Because no matter how

excellent Las Olas looks, no matter how happening Beach Place seems to

be, how sophisticated the Borgish mass of the Galleria may appear, or

how retro-chic looms Pier 66 as it reflects the evening light, we won't

be going there. Ultimately, I take my visitors west. West to Coral

Springs, to Lauderdale Lakes, to Sunrise, to Plantation -- to all the

dumpy, sprawling, one-story suburban vomitslops where, improbably,

actual families and actual entrepreneurs and actual Floridians have

spent the last two decades making life interesting.

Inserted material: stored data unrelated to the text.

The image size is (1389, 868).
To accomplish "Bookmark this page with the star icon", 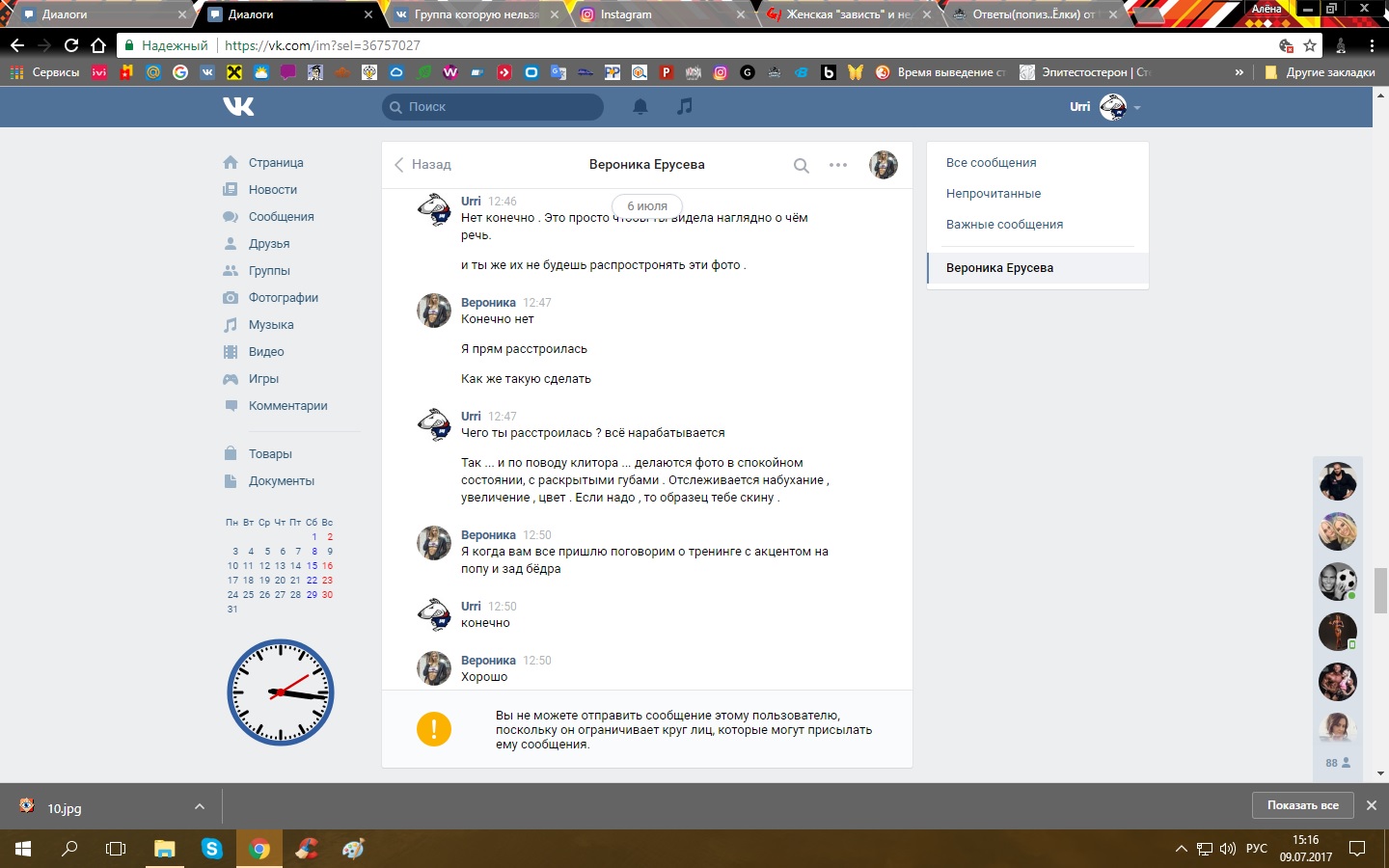I will click(1310, 45).
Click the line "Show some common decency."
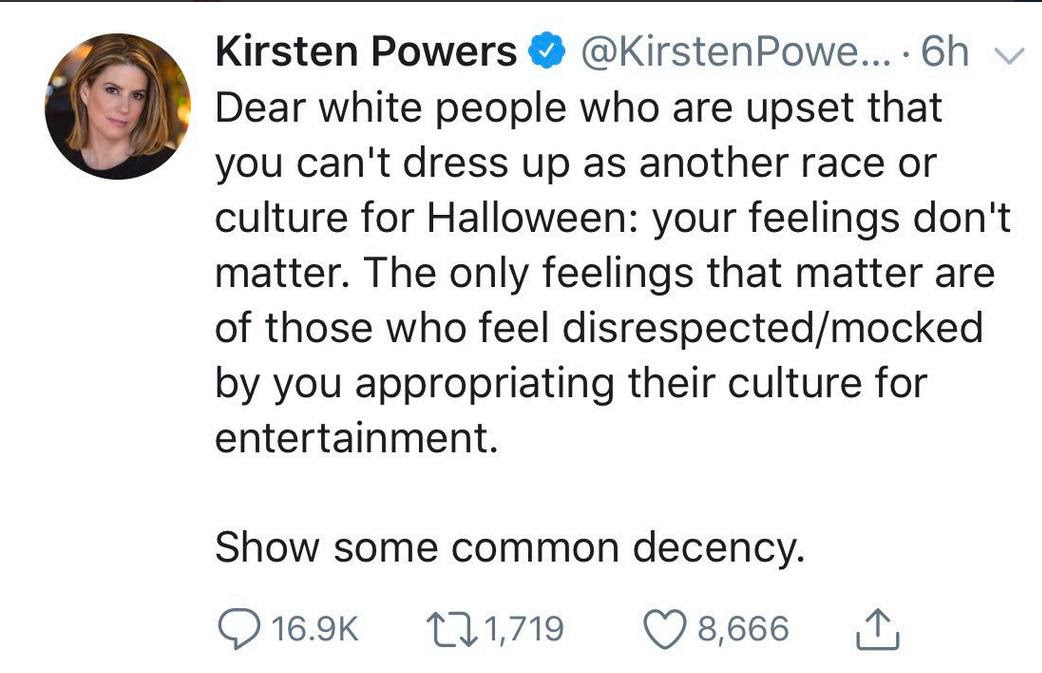 (x=510, y=546)
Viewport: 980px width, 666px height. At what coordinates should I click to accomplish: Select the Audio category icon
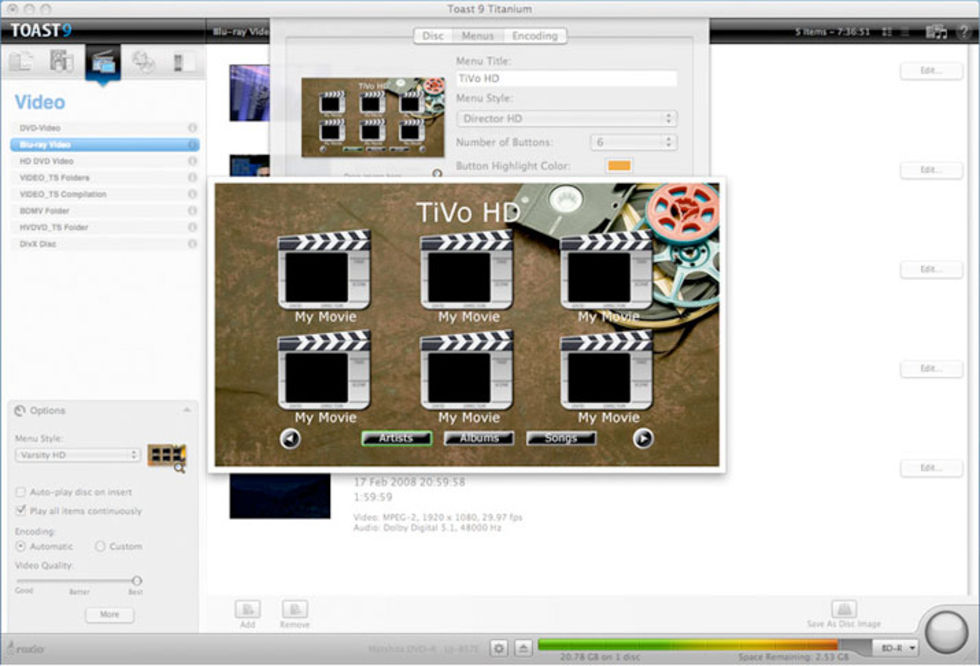tap(62, 62)
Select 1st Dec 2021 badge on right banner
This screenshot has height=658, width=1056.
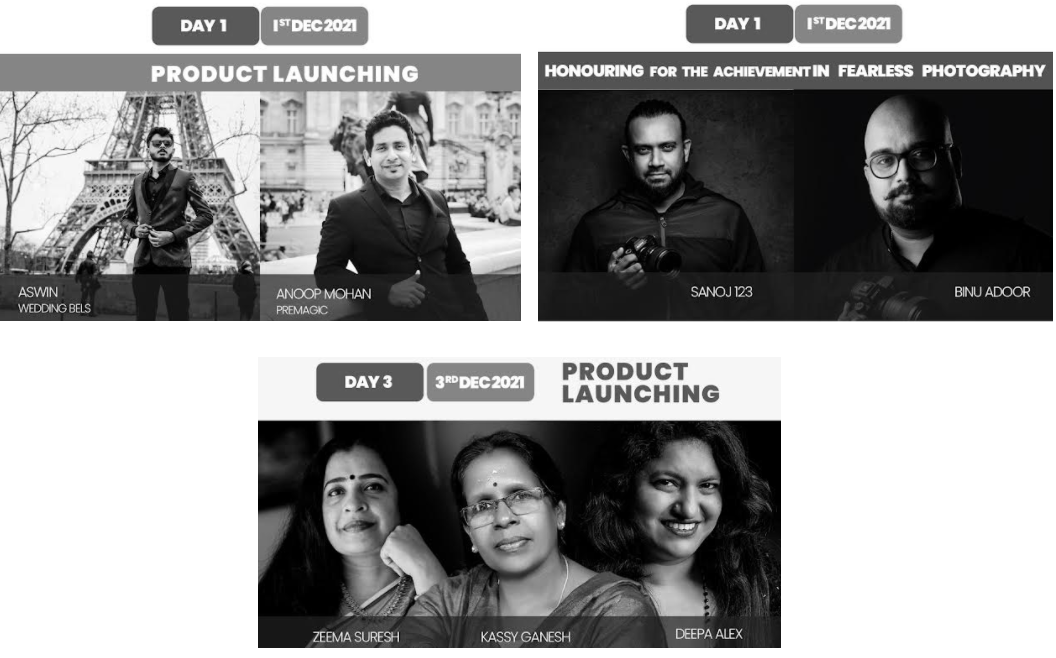(x=849, y=24)
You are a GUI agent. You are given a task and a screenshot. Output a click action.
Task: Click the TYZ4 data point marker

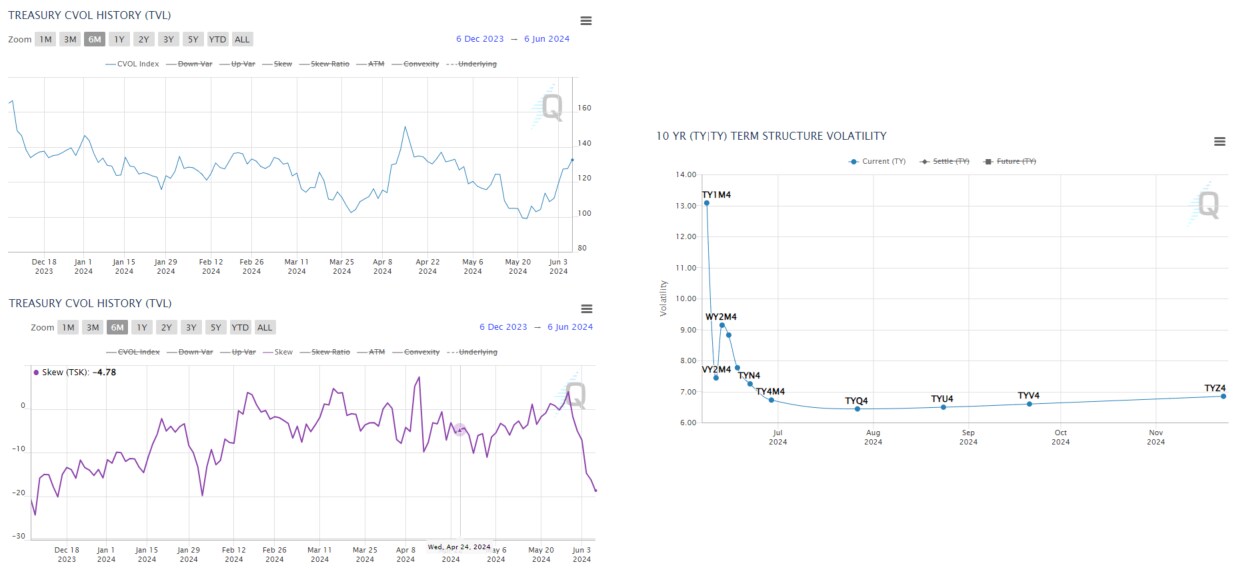(x=1223, y=396)
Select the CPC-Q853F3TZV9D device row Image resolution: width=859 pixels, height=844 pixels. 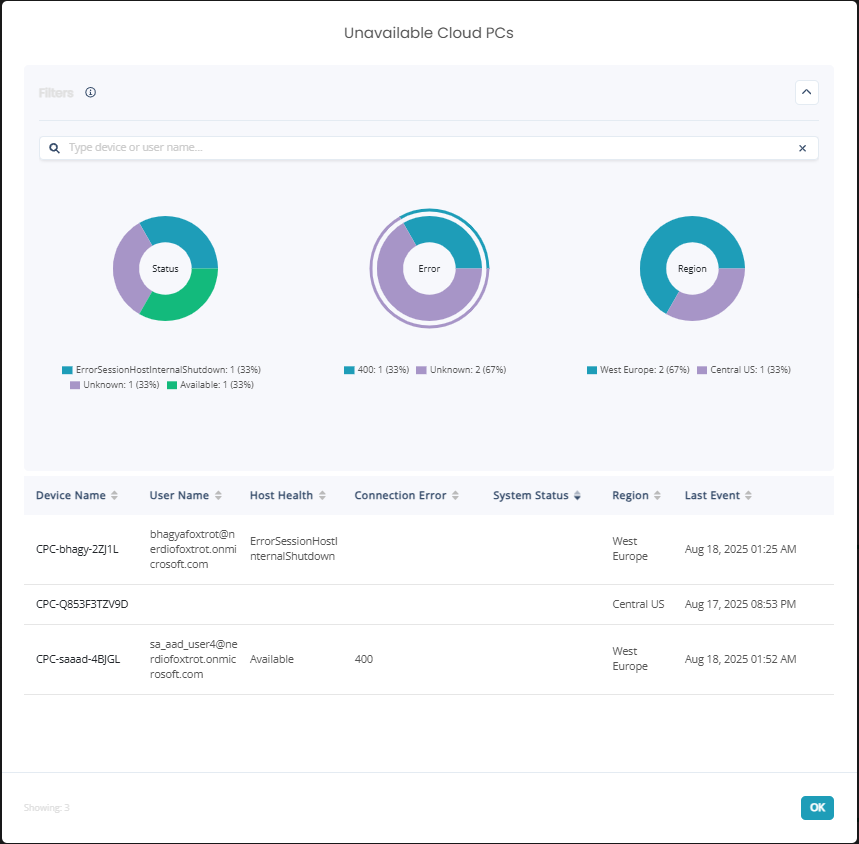[x=82, y=604]
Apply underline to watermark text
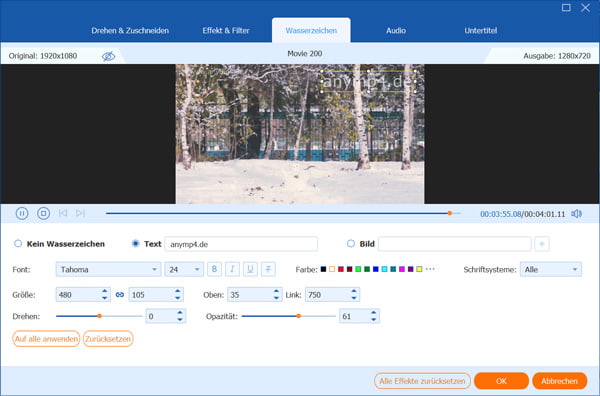The image size is (600, 396). pyautogui.click(x=250, y=269)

The bulgogi from Gabose is worth the drive into strip mall land.


Consider

University Drive, surely one of the most aesthetically deficient

thoroughfares in the United States. On a northward drive beginning at

Sunrise Boulevard, a traveler on University passes within spitting

distance of South Florida's best and most inventive Japanese restaurant (Marumi Sushi), a blessedly cheap purveyor of brilliant southern Mediterranean food (Sunrise Pita,

where orthodox Jews and be-burqua'd women eat side-by-side), an even

cheaper purveyor of almost equally brilliant vegetarian Indian food (Woodlands Vegetarian Indian Restaurant), two topnotch Korean BBQ joints (Gabose, and especially Myung Ga), a whole universe of craft beers (World of Beer), and then into Coral Springs, where it's a quick jog to Big Bear Brewing Co.'s masterful pizza and microbrews, or to an outpost of Anthony's Coal Fired Pizza (which is actually an eastlander chain, but the Coral Springs location is better 'cuz you can sometimes get a table.)

It's

a heavenly jaunt. Granted, the western spots, with the possible

exception of Big Bear, look like hell. Especially Marumi, the strip mall

address of which could be converted to a dollar store with only the

barest rejiggering of decor. I can't take visitors there when they first

get off a plane, because the stultifying flatness of the land, the

useless patches of grass in the swamp-killing office parks, the uniform

roofs and fake stucco of the neighborhoods would send any sensible guest

screaming back to the airport ticket counter. They must be eased in

slowly. Eventually they are won over. No visitor has yet questioned my

reluctance to visit Las Olas or Beach Place. They're too busy eating to

care.

The falafel pita from the land of Sunrise.


I

wonder, sometimes, why it is that so many South Florida foodie gems are

secreted out west, in the barely settled swamp frontiers. The obvious

answer is this: Only business people can afford to open restaurants on

the glitzier boulevards, and most business people are not chefs. Chefs,

with their lesser business acumen, must go elsewhere. It's a facile

theory, but I hope it's true. Maybe as the word spreads, and as people

realize that a dumpy little Marumi is worth a dozen high-polished Japanese Villages,

the strip mall geniuses of Coral Springs and Sunrise will find their

wallets fattened. Then, perhaps, they will expand their operations

eastward, and Fort Lauderdale will become as delicious as it is pretty.